¿Qué? ¿Cómo es la cuestión? Ya mucho tiempo nos movemos entre inclusión y exclusión. Y ello, en ocasiones, con profundo efecto en las comunidades locales, regionales, nacionales o globales. Desde los más antiguos intentos societarios a las más complejas comunidades en la modernidad. Siempre bajo los mismos preceptos de que las personas o son parte de un grupo o comunidad o que, por alguna idea loca o no tan loca, han de quedar fuera. Esta doble opción implica de modo duro o extremo la rica complejidad de la existencia humana.
Esta idea -loca y no tan loca- de “ni incluir ni excluir” surge no como una contradicción, sino como una propuesta radical para trascender este paradigma. Es más bien validar al individuo, a la persona, ya dada su diversidad intrínseca, sin que se validen sus etiquetas o categorizaciones que puedan operar como limitantes.
La inclusión. La preponderancia de la inclusión, aunque bien intencionada, puede producir efectos maliciosos. Si se ejerce presión para que individuos o grupos minoritarios entren en una estructura dominante ya existente, la inclusión puede, paradojalmente, borrar identidades únicas en favor de una homogeneidad anodina.

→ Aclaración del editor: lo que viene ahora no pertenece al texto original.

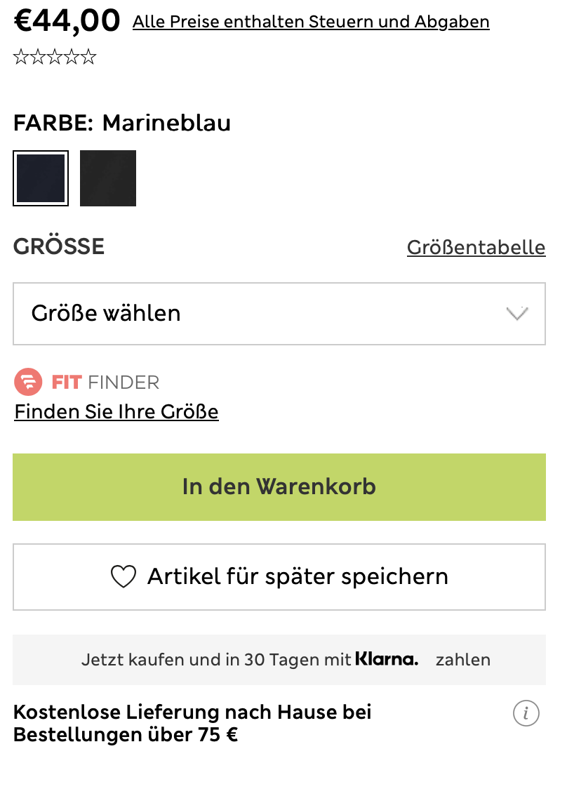Select the black color swatch

[x=107, y=178]
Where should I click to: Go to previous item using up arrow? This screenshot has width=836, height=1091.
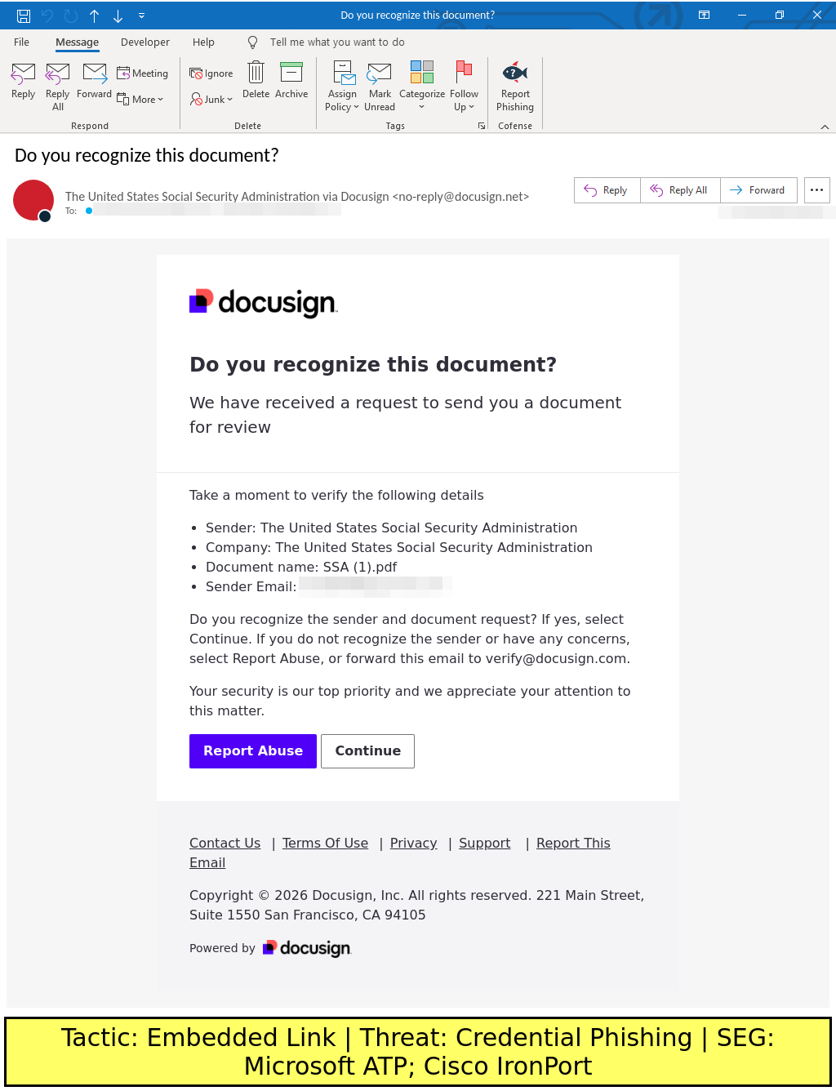tap(95, 16)
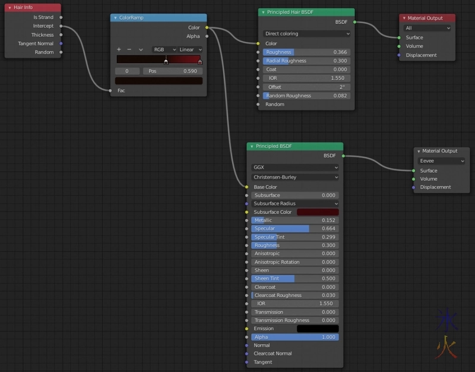The height and width of the screenshot is (372, 475).
Task: Open the ColorRamp tools dropdown
Action: coord(141,49)
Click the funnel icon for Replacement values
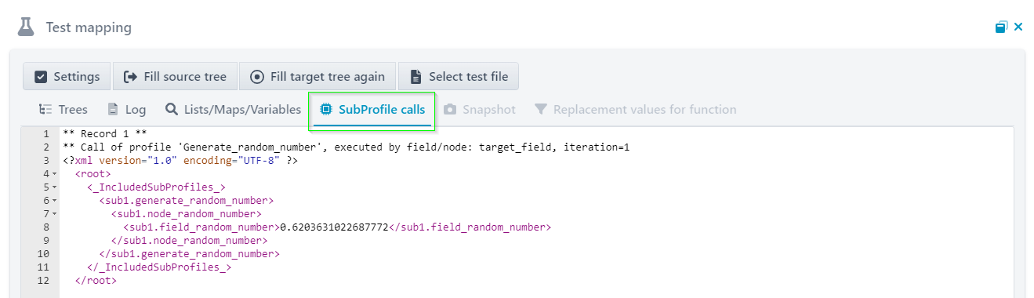Viewport: 1034px width, 298px height. point(541,110)
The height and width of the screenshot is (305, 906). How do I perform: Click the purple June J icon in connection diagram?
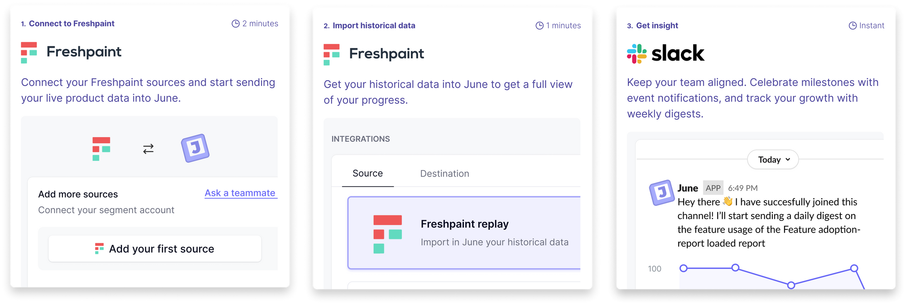pos(195,148)
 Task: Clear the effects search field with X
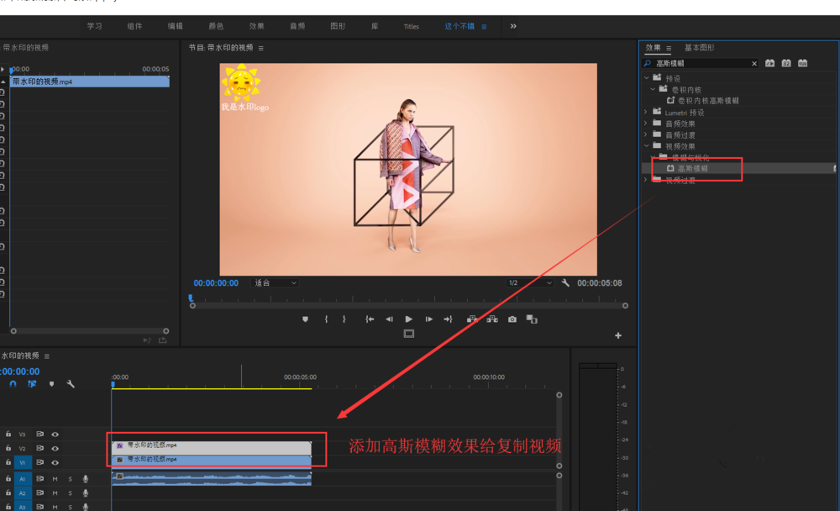coord(753,64)
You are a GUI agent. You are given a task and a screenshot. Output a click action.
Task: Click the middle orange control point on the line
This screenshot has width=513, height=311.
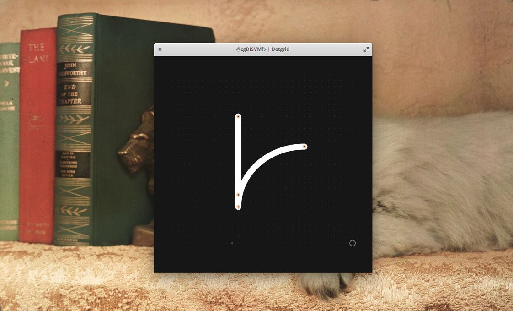(x=238, y=194)
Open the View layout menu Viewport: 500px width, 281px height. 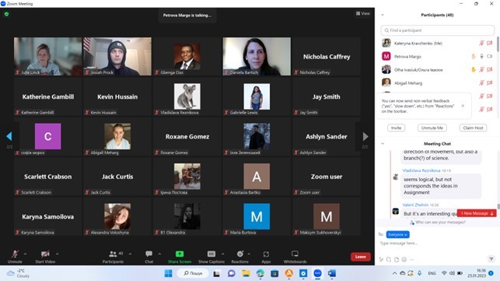363,13
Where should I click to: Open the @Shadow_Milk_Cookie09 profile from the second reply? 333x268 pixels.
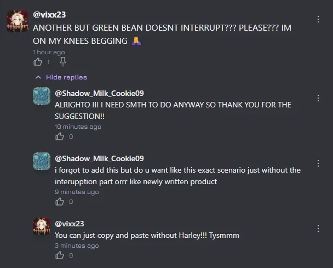[99, 158]
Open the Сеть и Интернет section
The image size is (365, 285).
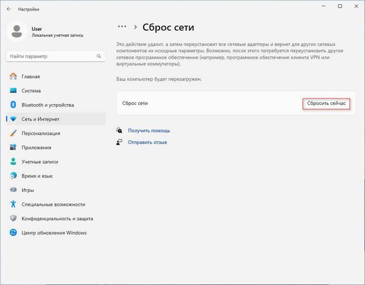pos(41,119)
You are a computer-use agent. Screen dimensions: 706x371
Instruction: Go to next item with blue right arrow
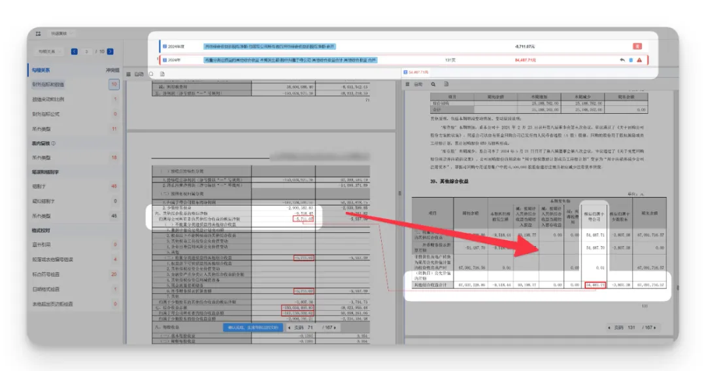(110, 51)
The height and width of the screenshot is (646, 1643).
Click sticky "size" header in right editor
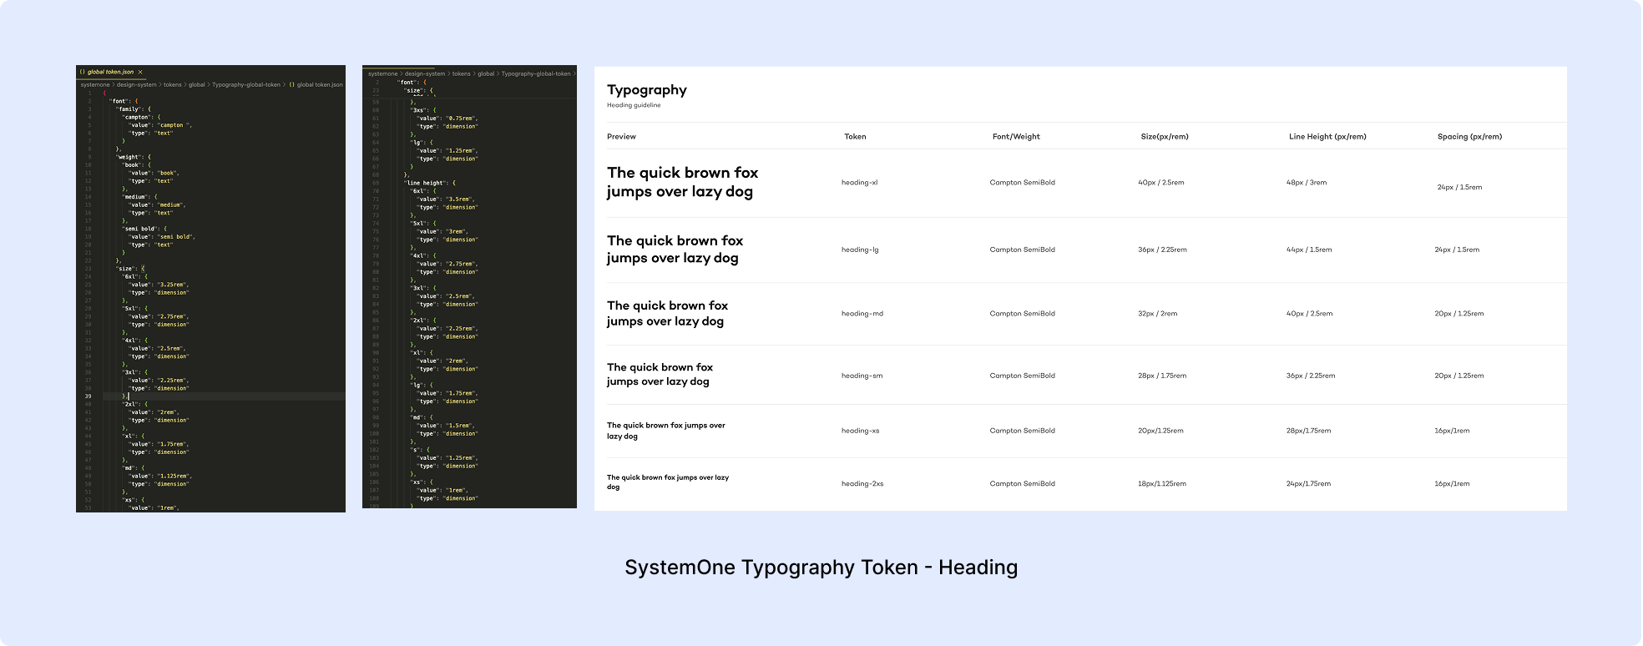413,90

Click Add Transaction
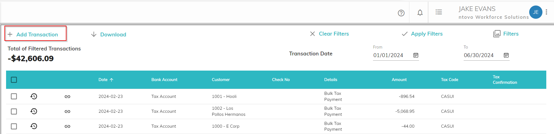[x=33, y=34]
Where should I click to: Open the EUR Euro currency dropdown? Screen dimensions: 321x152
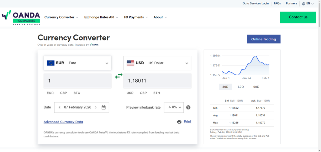point(77,63)
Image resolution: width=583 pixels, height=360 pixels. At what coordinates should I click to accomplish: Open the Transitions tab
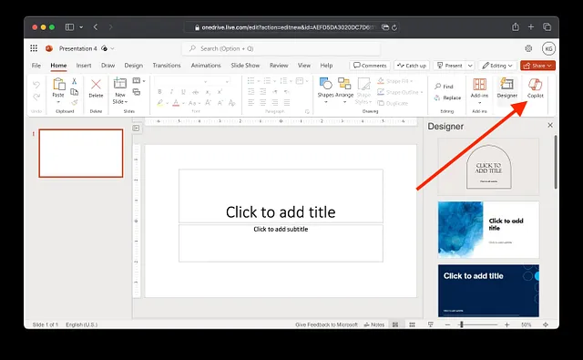click(x=167, y=66)
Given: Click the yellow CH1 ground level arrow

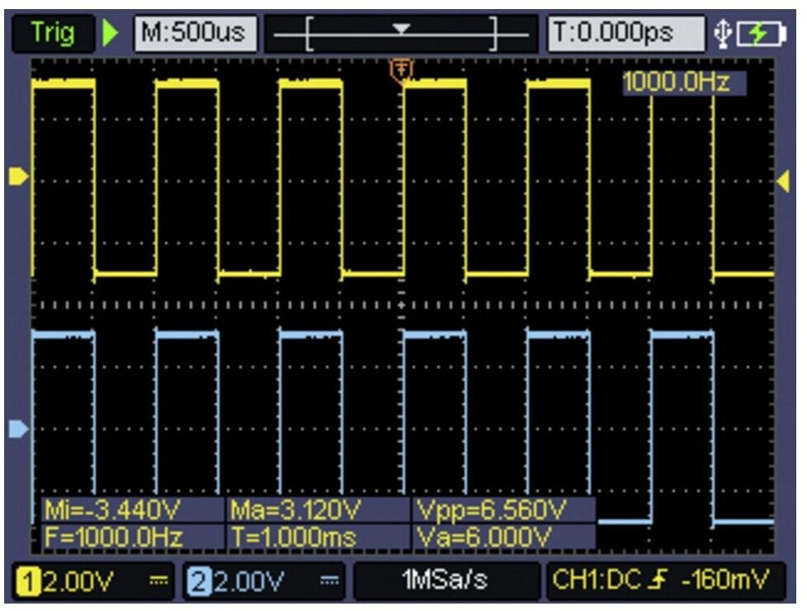Looking at the screenshot, I should point(17,176).
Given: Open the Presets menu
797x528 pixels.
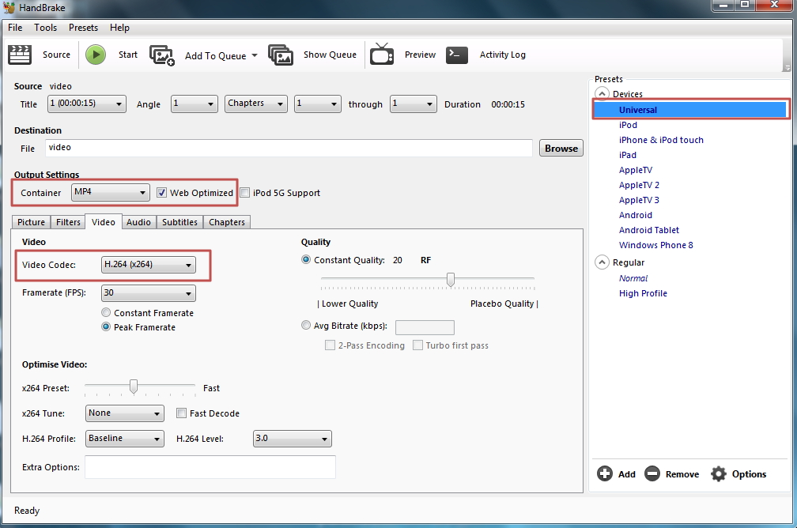Looking at the screenshot, I should click(83, 28).
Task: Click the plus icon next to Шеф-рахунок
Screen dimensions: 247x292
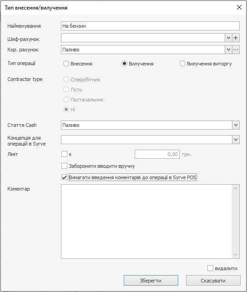Action: [x=236, y=38]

Es o sería como una suma en la que la identidad del incorporado es subyugada, y se ve obligado a conformarse o a aceptar normas del grupo dominante. Esta suerte de sumisión forzada puede ser tan desventajosa como la exclusión, pues niega la independencia del individuo para definirse a sí mismo.
Asimismo, la exclusión es, por sí sola, una fuerza destructiva que fracciona la sociedad. Si se rechaza a personas o grupos de personas, se les niega el acercamiento a oportunidades, recursos, bienes y dignidad de tales, dando origen a divisiones profundas, e instituyendo injusticias. La exclusión no solo margina a quienes quedan fuera, sino que empobrece a quienes están dentro del grupo, pues se ven privados de la perspectiva, la creatividad y la riqueza que la diversidad proporciona.
La disyuntiva de “ni incluir ni excluir” genera una tercera opción o camino: el del reconocimiento mutuo. Así, forzar a las personas a pertenecer a una clase o comunidad o apartarlas, genera una posibilidad de crear espacios en que cada individuo es valorado por su propia esencia. Ello implica un cambio radical de mentalidad, en el que el respeto es un derecho inherente. Una verdadera comunidad se edifica no por medio de la uniformidad, sino a través de la convivencia de una multiplicidad de identidades genuinas. La idea no es asimilar, sino que prosperen de manera autónoma, independiente, sin que ni por asomo afloren las categorías de incluido o excluido.
En suma, la dicotomía de incluir o excluir puede ser un planteamiento simple, insuficiente para resolver disyuntivas cruciales en las relaciones humanas. Si bien la exclusión es manifiestamente perjudicial, la inclusión, tal como habitualmente se practica o ensaya, también puede ser una espada de doble filo, pues se subyuga la identidad. ¿Qué hacer? Idealmente caminar a la constitución de una comunidad que no necesite clasificar a las personas para conferirles valor. Conformar una sociedad donde la individualidad es celebrada, y en el que el contacto humano se desarrolla de forma natural, sin apremios, sin imposición, sin coerción, menos violencia.
Ni incluir ni excluir, debiera, debería dar la posibilidad de construir una comunidad que dignifique, honre a cada persona en su totalidad.